----- Information supplied -----
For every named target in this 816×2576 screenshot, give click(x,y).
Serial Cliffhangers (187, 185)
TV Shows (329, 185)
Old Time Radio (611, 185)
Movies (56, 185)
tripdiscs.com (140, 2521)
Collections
-----
What to produce. Only the lines from the one containing "Serial Cliffhangers (187, 185)" through the end of the entries above should be written out, exactly and in full.

Exercise output.
Serial Cliffhangers (187, 185)
TV Shows (329, 185)
Old Time Radio (611, 185)
Movies (56, 185)
tripdiscs.com (140, 2521)
Collections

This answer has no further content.